Wednesday, November 26, 2014

Human Trafficking

One in three human trafficking victims is a child, most victims are female, and traffickers operate with wide impunity, the United Nations said Monday in a report on modern-day slavery.
The 2014 Global Report on Trafficking in Persons, produced by the United Nations Office on Drugs and Crime, also found that the proportion of children among victims appeared to be rising. Its first report, in 2012, said the proportion had been closer to one in four.
In some regions, like Africa and the Middle East, the new report said, two out of three victims are children.
The office, based in Vienna, was authorized by the General Assembly in 2010 to collect information and publish a global report on trafficking every two years.
Other indicators in the 2014 report pointed to growth in the buying and selling of humans despite laws passed in an increasing number of countries to toughen penalties.
The report was issued against the backdrop of resilient rage over child trafficking, fueled by the mass abduction of more than 200 Nigerian schoolgirls seven months ago by Islamist militants, who brazenly declared they had sold the girls as slaves and brides in forced marriages.
The militant group, Boko Haram, showed further contempt for the international anger over the mass abduction by seizing more young women last month.
While sexual exploitation remains the predominant reason for trafficking, victims are also increasingly being used for forced labor, the United Nations report said.
Other statistics in the report showed that girls account for two out of every three child victims, and that together with adult women, account for 70 percent of all trafficking victims.
The report found that trafficking was a problem all over the world, with at least 152 countries of origin and 124 countries of destination. More than 6 in 10 victims have been transported across at least one national border, it said.
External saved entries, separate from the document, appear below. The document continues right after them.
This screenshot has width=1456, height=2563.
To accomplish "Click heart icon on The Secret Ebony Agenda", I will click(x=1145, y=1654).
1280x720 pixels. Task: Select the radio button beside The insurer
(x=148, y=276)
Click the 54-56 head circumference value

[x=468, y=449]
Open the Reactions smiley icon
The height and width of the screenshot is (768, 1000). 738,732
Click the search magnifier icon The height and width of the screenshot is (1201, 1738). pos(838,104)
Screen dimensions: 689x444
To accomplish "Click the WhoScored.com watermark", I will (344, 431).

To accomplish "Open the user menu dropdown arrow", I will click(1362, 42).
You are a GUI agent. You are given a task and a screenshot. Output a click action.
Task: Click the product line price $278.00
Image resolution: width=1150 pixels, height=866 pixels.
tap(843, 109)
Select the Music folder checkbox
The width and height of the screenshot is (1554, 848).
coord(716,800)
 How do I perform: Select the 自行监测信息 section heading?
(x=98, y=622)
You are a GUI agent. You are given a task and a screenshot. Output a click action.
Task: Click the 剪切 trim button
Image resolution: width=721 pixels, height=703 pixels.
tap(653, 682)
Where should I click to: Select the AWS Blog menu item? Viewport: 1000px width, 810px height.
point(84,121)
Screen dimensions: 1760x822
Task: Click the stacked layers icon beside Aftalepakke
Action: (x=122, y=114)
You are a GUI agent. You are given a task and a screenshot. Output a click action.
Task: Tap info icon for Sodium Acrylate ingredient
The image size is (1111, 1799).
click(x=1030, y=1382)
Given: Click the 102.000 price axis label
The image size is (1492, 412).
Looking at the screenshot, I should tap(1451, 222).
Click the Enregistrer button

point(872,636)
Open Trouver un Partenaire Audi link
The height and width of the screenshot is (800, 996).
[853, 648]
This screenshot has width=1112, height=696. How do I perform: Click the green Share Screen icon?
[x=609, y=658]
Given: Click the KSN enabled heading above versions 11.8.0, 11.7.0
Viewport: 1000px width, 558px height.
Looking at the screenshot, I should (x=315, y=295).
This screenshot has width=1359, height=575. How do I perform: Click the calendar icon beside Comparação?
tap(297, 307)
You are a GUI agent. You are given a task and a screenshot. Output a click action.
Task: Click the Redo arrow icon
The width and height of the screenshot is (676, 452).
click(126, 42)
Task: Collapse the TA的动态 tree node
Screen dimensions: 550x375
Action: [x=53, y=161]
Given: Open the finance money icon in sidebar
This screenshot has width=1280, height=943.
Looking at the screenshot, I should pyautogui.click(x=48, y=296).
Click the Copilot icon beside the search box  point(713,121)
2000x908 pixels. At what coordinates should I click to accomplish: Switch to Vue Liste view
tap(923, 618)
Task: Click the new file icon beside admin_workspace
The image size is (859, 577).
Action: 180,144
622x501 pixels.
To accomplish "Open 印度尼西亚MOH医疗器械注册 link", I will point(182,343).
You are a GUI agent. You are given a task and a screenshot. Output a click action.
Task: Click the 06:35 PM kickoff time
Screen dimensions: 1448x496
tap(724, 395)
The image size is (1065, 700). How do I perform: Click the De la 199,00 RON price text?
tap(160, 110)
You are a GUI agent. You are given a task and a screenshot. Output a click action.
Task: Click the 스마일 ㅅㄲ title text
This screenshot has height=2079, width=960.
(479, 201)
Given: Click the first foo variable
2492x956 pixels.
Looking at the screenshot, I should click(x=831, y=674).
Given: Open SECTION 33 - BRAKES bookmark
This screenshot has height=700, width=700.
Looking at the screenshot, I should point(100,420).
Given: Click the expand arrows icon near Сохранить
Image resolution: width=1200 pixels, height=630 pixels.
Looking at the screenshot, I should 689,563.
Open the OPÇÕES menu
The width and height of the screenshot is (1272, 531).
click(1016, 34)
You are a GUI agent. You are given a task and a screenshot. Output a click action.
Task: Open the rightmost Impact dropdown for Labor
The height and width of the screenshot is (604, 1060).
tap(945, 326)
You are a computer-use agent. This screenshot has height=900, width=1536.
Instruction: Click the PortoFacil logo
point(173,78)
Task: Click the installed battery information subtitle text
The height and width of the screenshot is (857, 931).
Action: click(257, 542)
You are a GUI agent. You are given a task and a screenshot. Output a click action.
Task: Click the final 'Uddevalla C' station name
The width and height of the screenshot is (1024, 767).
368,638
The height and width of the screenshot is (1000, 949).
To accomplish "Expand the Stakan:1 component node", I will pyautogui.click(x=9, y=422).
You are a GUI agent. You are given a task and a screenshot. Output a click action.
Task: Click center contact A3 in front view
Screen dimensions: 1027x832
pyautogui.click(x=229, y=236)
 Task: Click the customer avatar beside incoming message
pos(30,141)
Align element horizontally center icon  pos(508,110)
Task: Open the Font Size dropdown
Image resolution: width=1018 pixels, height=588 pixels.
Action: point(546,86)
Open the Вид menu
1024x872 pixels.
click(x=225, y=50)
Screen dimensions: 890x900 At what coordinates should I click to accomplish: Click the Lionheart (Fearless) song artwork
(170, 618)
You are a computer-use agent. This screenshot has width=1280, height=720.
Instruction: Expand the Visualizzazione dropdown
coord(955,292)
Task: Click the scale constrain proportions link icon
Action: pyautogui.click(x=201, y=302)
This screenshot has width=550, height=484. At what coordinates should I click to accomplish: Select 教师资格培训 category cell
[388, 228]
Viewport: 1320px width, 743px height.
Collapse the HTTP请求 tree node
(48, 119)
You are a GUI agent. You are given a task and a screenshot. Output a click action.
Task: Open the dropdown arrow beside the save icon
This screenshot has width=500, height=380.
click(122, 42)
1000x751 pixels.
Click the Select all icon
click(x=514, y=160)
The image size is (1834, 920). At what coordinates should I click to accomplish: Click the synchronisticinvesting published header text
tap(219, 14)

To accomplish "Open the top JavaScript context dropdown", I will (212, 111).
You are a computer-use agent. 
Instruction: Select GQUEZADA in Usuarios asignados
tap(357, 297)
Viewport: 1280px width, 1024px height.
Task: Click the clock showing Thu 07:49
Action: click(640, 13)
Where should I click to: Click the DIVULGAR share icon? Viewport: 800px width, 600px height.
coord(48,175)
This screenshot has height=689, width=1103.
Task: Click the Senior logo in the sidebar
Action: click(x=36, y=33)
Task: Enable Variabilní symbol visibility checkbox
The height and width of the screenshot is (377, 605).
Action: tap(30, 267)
“Unfortunately, the report shows there is no place in the world where children, women and men are safe from human trafficking,” Yury Fedotov, the executive director of the Office on Drugs and Crime, said in a statement announcing the report’s release.
He also cautioned that the report was based only on known cases, while trafficking operates in the shadows. “It is very clear that the scale of modern-day slavery is far worse” than the statistics in the report, he said.
Even though traffickers do not conduct their business openly, the report said, they have little fear of prosecution because many countries do not enforce their laws. Forty percent of the world’s countries have recorded few or no convictions.
“The exploitation of one human being by another is the basest crime,” the report begins. “And yet, trafficking in persons remains all too common, with all too few consequences for the perpetrators.”